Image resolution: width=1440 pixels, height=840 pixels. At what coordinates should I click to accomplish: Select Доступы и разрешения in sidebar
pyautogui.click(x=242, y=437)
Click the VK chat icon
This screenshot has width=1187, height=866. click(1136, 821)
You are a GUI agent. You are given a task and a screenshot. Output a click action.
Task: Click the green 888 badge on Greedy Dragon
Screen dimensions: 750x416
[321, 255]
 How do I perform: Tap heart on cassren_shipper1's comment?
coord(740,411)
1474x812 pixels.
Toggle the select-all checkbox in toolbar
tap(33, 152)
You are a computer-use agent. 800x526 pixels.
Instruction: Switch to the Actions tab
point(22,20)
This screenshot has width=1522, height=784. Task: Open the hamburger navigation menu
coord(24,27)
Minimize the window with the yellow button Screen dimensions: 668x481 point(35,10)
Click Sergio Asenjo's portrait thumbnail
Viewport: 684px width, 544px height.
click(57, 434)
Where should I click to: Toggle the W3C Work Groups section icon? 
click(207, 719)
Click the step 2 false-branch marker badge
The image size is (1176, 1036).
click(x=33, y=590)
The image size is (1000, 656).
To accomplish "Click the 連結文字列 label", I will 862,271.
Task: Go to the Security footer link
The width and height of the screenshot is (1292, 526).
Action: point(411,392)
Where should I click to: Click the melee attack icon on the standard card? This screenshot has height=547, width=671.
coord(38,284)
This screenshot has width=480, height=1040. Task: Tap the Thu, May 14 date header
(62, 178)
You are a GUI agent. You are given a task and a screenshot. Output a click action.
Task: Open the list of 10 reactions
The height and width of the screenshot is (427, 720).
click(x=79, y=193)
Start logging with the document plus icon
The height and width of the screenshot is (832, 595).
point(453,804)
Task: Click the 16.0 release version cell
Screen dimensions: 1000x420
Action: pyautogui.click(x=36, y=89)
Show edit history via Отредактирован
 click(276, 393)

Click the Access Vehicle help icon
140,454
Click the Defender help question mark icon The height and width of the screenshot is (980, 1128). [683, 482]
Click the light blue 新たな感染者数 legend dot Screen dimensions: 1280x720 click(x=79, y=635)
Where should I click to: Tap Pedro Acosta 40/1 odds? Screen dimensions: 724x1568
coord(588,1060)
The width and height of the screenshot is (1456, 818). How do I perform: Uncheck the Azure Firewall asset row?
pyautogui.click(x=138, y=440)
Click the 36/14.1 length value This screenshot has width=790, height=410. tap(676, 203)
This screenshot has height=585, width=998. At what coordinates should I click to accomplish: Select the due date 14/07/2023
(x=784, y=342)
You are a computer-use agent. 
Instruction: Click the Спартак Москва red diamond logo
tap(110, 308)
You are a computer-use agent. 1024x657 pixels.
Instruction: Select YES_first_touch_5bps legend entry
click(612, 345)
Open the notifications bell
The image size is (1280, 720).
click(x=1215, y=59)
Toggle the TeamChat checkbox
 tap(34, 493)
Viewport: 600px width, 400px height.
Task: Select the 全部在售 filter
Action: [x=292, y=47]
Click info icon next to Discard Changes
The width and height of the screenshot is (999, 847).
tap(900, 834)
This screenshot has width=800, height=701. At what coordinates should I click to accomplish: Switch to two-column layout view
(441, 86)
◆ ◆ ◆
Your assignment
For this exercise, output the records in full, exactly.

Task result
Image resolution: width=1440 pixels, height=840 pixels. At what coordinates should I click to accomplish: Select Доступы и разрешения in sidebar
pyautogui.click(x=242, y=437)
Click the VK chat icon
This screenshot has width=1187, height=866. click(1136, 821)
You are a GUI agent. You are given a task and a screenshot. Output a click action.
Task: Click the green 888 badge on Greedy Dragon
Screen dimensions: 750x416
[321, 255]
 How do I perform: Tap heart on cassren_shipper1's comment?
coord(740,411)
1474x812 pixels.
Toggle the select-all checkbox in toolbar
tap(33, 152)
You are a computer-use agent. 800x526 pixels.
Instruction: Switch to the Actions tab
point(22,20)
This screenshot has width=1522, height=784. Task: Open the hamburger navigation menu
coord(24,27)
Minimize the window with the yellow button Screen dimensions: 668x481 point(35,10)
Click Sergio Asenjo's portrait thumbnail
Viewport: 684px width, 544px height.
click(57, 434)
Where should I click to: Toggle the W3C Work Groups section icon? 
click(207, 719)
Click the step 2 false-branch marker badge
The image size is (1176, 1036).
click(x=33, y=590)
The image size is (1000, 656).
To accomplish "Click the 連結文字列 label", I will 862,271.
Task: Go to the Security footer link
The width and height of the screenshot is (1292, 526).
Action: point(411,392)
Where should I click to: Click the melee attack icon on the standard card? This screenshot has height=547, width=671.
coord(38,284)
This screenshot has width=480, height=1040. Task: Tap the Thu, May 14 date header
(62, 178)
You are a GUI agent. You are given a task and a screenshot. Output a click action.
Task: Open the list of 10 reactions
The height and width of the screenshot is (427, 720).
click(x=79, y=193)
Start logging with the document plus icon
The height and width of the screenshot is (832, 595).
point(453,804)
Task: Click the 16.0 release version cell
Screen dimensions: 1000x420
Action: pyautogui.click(x=36, y=89)
Show edit history via Отредактирован
 click(276, 393)

Click the Access Vehicle help icon
140,454
Click the Defender help question mark icon The height and width of the screenshot is (980, 1128). [683, 482]
Click the light blue 新たな感染者数 legend dot Screen dimensions: 1280x720 click(x=79, y=635)
Where should I click to: Tap Pedro Acosta 40/1 odds? Screen dimensions: 724x1568
coord(588,1060)
The width and height of the screenshot is (1456, 818). How do I perform: Uncheck the Azure Firewall asset row?
pyautogui.click(x=138, y=440)
Click the 36/14.1 length value This screenshot has width=790, height=410. tap(676, 203)
This screenshot has height=585, width=998. At what coordinates should I click to accomplish: Select the due date 14/07/2023
(x=784, y=342)
You are a computer-use agent. 
Instruction: Click the Спартак Москва red diamond logo
tap(110, 308)
You are a computer-use agent. 1024x657 pixels.
Instruction: Select YES_first_touch_5bps legend entry
click(612, 345)
Open the notifications bell
The image size is (1280, 720).
click(x=1215, y=59)
Toggle the TeamChat checkbox
 tap(34, 493)
Viewport: 600px width, 400px height.
Task: Select the 全部在售 filter
Action: [x=292, y=47]
Click info icon next to Discard Changes
The width and height of the screenshot is (999, 847).
tap(900, 834)
This screenshot has width=800, height=701. At what coordinates should I click to accomplish: Switch to two-column layout view
(441, 86)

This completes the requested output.